Kolejną cechą skrajnego hipisa jest jego obsesja na punkcie seksu. Kiedy domaga się wolności, przez większość czasu ma na myśli wolność seksualną; i po całkiem słusznym odrzuceniu ciężkiego jarzma ubiegłego stulecia, nadal nie jest zadowolony, dopóki nie odstąpi od ostatnich zasad przyzwoitości. Z tym nastawieniem nasza książka nie ma nic wspólnego. W ogóle nie zajmuje się seksem, ponieważ nie jest to po prostu tego rodzaju książka; z drugiej strony jest w niej bardzo dużo o miłości i przyjaźni – bo jest napisana w czasach i przez umysł, w których można było wierzyć w miłość, a nie pożądanie, i przyjaźń, która nie była homoseksualizmem. Nie zapominajmy, że ta książka powstawała jako historia opowiadana przez ojca swoim dzieciom („…a jeśli jego syn poprosi o rybę, czy poda mu węża? Lub o jajko, czy da mu skorpiona?”). To jest po prostu taki rodzaj książki, jaki jest. Trzeba przyznać, że nasz autor nie pisze swobodnie o kobietach, ale co z tego? Ta historia jest dobrą historią bez seksu – kto tego tutaj chce? Jest mnóstwo innych książek, jeśli tego chcesz”.

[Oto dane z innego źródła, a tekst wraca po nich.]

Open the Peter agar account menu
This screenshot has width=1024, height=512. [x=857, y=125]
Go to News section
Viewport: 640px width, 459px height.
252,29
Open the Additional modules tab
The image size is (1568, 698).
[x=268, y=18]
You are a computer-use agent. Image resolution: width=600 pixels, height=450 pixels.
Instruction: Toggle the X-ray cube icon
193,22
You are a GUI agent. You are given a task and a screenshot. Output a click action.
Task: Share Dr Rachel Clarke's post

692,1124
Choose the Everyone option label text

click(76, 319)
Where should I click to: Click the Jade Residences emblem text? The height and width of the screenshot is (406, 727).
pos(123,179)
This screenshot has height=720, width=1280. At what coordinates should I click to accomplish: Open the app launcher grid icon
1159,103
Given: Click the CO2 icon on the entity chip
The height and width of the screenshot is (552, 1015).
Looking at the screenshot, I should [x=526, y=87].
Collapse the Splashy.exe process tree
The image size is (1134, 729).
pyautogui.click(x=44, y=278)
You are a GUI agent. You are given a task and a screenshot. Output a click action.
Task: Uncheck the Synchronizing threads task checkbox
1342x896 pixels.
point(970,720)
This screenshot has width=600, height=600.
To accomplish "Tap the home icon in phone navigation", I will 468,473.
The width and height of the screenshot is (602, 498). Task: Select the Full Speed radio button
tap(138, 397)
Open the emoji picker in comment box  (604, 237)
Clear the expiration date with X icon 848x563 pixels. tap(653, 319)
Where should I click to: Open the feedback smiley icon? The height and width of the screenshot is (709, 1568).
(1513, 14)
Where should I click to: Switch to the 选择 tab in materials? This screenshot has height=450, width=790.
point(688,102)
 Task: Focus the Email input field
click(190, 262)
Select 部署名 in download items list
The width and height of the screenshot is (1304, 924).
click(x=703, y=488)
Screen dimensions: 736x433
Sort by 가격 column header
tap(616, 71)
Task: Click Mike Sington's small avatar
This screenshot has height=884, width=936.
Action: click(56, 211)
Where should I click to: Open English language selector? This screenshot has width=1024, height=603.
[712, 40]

Bycie skrajnym hipisem to też „olać, rzucać wszystko” – to znaczy, że jest on tak przeciwny konwencjonalnym wartościom (‚establishment’), że odrzuci je, uciekając od nich i brnąc w jakiegoś rodzaju osobistą dzicz. (Warto zauważyć, mimochodem, że jedynymi ruchami ‚rzucania wszystkiego’ czy ‚komuny’, które kiedykolwiek odniosły sukces, są te, które prędzej czy później rozwinęły jeszcze bardziej sztywną dyscyplinę, jak mormoni i zakon franciszkański). W książce nie ma nic, co mogłoby w jakikolwiek sposób zachęcać do ‚rzucania wszystkiego’ Chociaż od czasu do czasu wszyscy musimy odczuwać tęsknotę za wyjściem przez nasze prozaiczne drzwi, aby nagle znaleźć się w cudownym kraju – ale gdybyśmy tam byli, nie znaleźlibyśmy prawie nikogo zaangażowanego w ‚olewanie wszystkiego’, z wyjątkiem, z pewnością, Golluma. Nie jest to książka o ucieczce (choć jest kilka bardzo dobrych i etycznych książek o ucieczce, np. Wędrówka pielgrzyma). Postaci w niej nie czują ciężkiego jarzma ‚establishmentu’ (jak na przykład w trylogii Gormenghast). Mroczna Siła nie jest establishmentem, ale obcą tyranią z zewnątrz. Środowisko, z którego pochodzą hobbici, to ukochany i ceniony dom, do którego pragną wracać po wykonaniu swojego zadania – Frodo jest nawet skłonny porzucić nadzieję, że kiedykolwiek tam powróci, poświęcając się, by uchronić go dla dobra innych . Nie ma tam ‚rzucania wszystkiego’, ani nawet ucieczki. Strażnicy – są dzicy, odłączeni i samotni, ale nie z powodu buntu – wędrują, ponieważ jest to nałożony na nich obowiązek. Jeśli poszukuje się bohatera dla osób, które wszystko olewają, należy go szukać gdzie indziej – znowu, to po prostu nie jest tego rodzaju książka.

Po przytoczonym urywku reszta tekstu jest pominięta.